:: Records to use ::
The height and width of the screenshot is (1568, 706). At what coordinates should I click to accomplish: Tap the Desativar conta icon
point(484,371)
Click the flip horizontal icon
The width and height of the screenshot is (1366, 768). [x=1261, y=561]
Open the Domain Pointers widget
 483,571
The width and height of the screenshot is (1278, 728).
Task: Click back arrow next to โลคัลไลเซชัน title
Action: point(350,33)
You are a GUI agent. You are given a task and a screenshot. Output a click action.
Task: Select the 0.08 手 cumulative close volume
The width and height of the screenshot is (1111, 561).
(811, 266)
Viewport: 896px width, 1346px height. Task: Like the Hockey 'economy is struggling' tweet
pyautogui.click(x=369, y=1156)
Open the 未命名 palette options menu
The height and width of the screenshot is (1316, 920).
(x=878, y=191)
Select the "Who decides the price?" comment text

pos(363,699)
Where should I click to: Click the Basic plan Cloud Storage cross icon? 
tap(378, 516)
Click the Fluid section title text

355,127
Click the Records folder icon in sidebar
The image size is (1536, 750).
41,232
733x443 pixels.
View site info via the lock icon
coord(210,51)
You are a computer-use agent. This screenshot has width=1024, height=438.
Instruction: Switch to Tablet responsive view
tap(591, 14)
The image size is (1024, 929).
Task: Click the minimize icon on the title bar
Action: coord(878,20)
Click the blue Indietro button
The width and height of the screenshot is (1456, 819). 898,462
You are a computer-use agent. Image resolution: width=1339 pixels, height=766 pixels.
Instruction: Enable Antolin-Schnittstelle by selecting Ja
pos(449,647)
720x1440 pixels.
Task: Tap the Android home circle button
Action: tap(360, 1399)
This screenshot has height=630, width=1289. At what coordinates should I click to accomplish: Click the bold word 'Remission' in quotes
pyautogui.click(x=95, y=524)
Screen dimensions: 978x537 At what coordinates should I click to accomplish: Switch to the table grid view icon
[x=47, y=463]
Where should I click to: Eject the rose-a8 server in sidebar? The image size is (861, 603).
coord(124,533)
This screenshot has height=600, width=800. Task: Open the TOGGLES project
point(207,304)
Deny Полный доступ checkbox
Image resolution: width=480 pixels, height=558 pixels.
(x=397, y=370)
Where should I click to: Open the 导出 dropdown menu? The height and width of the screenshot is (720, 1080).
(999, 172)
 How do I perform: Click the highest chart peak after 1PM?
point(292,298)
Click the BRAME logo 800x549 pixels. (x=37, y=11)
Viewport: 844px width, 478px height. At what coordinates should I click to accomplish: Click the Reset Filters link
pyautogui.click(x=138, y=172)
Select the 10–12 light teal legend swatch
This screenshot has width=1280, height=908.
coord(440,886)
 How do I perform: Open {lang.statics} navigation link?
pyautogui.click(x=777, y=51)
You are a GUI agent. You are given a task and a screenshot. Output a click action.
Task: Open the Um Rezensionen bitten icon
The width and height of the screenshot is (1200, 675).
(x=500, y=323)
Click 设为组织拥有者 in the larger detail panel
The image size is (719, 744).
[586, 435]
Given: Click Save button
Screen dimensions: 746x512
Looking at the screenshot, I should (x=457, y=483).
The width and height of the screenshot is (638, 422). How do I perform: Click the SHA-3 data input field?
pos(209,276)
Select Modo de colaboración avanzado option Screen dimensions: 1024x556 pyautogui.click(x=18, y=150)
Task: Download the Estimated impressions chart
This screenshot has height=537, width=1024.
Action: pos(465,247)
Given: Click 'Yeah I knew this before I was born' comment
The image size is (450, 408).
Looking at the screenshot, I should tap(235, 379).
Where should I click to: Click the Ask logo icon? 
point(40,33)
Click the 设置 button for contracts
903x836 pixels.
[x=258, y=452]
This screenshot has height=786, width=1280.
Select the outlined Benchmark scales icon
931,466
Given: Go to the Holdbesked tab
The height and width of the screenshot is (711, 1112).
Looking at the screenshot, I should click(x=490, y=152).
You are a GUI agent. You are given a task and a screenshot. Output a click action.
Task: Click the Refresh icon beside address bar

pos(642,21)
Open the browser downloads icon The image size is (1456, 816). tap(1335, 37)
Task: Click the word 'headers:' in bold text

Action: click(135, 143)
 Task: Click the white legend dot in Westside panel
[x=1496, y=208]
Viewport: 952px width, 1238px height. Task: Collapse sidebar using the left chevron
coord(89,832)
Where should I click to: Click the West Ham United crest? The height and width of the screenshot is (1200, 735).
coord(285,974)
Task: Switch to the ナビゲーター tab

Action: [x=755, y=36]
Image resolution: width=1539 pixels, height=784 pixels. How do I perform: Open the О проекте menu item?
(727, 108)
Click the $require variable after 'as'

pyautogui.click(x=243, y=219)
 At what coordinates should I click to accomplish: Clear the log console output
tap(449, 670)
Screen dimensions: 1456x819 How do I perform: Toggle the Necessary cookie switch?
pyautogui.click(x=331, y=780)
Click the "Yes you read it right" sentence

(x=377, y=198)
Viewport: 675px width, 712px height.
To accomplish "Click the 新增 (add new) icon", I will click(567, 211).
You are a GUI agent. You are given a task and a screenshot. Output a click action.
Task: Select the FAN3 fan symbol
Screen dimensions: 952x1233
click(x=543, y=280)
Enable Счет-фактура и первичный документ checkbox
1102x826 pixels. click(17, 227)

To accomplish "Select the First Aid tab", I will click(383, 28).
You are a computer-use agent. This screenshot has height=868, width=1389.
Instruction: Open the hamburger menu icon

:: Task statement ::
For this task, write out exactly the lines of the entries above, starting at the line with "Screen dimensions: 978x537" and ending at the line with "Task: Download the", both included, and no others.

:: Written response ::
Screen dimensions: 978x537 At what coordinates should I click to accomplish: Switch to the table grid view icon
[x=47, y=463]
Where should I click to: Eject the rose-a8 server in sidebar? The image size is (861, 603).
coord(124,533)
This screenshot has height=600, width=800. Task: Open the TOGGLES project
point(207,304)
Deny Полный доступ checkbox
Image resolution: width=480 pixels, height=558 pixels.
(x=397, y=370)
Where should I click to: Open the 导出 dropdown menu? The height and width of the screenshot is (720, 1080).
(999, 172)
 How do I perform: Click the highest chart peak after 1PM?
point(292,298)
Click the BRAME logo 800x549 pixels. (x=37, y=11)
Viewport: 844px width, 478px height. At what coordinates should I click to accomplish: Click the Reset Filters link
pyautogui.click(x=138, y=172)
Select the 10–12 light teal legend swatch
This screenshot has width=1280, height=908.
coord(440,886)
 How do I perform: Open {lang.statics} navigation link?
pyautogui.click(x=777, y=51)
You are a GUI agent. You are given a task and a screenshot. Output a click action.
Task: Open the Um Rezensionen bitten icon
The width and height of the screenshot is (1200, 675).
(x=500, y=323)
Click 设为组织拥有者 in the larger detail panel
The image size is (719, 744).
[586, 435]
Given: Click Save button
Screen dimensions: 746x512
Looking at the screenshot, I should (x=457, y=483).
The width and height of the screenshot is (638, 422). How do I perform: Click the SHA-3 data input field?
pos(209,276)
Select Modo de colaboración avanzado option Screen dimensions: 1024x556 pyautogui.click(x=18, y=150)
Task: Download the Estimated impressions chart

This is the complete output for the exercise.